As opposed to pre-flashing FPMCU in the module house, ODM partners are encouraged to make use of update_fpmcu_firmware.py to update FPMCU firmware in the factory flow. This script can detect fingerprint MCU board name, find the right FPMCU firmware blob for the DUT from the release partition, and then flash FPMCU by flash_fp_mcu tool. Please note that this script may take more than 30 secs to complete, which is slow.
Since bio_fw_updater has been disabled in factory test image via crrev/c/1913645, in the factory flow, the FPMCU firmware should not be overwritten by boot-update-firmware service during reboot.
Please add fingerprint_mcu.py to your device test list. A more detailed description about this test can be found here.
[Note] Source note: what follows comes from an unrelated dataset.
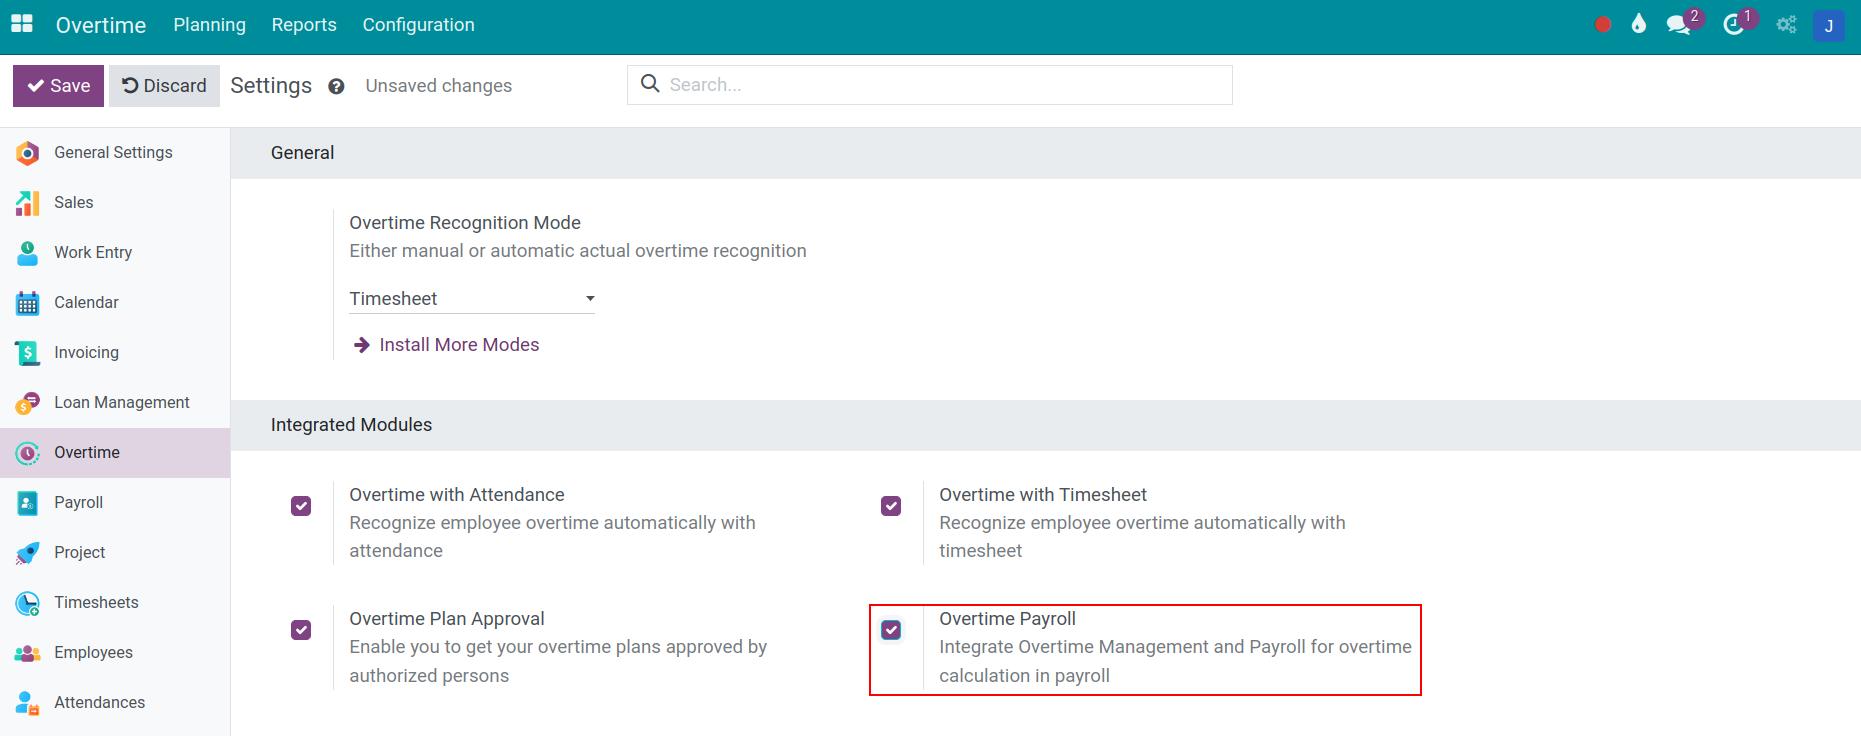Open the apps grid menu icon
Viewport: 1861px width, 736px height.
pyautogui.click(x=22, y=24)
The support for FPMCU entropy initialization has been integrated into the factory finalization script. So FPMCU entropy should be automatically initialized in factory finalization, if a FPMCU is found on DUT. Note that FPMCU entropy initialization would fail if rollback_block_id is not equal to zero, which means the entropy has been initialized before. It is usually caused by biod trying to initialize FPMCU entropy and increment rollback_block_id at boot time. Since we have disabled biod and bio_crypto_init in factory test image via crrev/c/1910290, we expect rollback_block_id would stay zero during the factory flow, and FPMCU entropy initialization should succeed in factory finalization. So just run factory finalization as any other CrOS boards.
The support for FPMCU SWWP has been integrated into factory finalization script. So FPMCU SWWP should be automatically enabled in factory finalization together with AP/EC SWWP when write_protection arg is set to true and a FPMCU is found on DUT. Just run factory finalization as any other CrOS boards.
For the boards that have been finalized, FPMCU entropy has been initialized. So running re-finalization for those boards are expected to fail at FPMCU entropy initialization. Before running re-finalization for those boards, ODM partners have to remove hardware write protection (HWWP) and then run update_fpmcu_firmware.py to reset rollback_block_id and entropy. So the follow-up re-finalization (which re-initialize entropy) can succeed.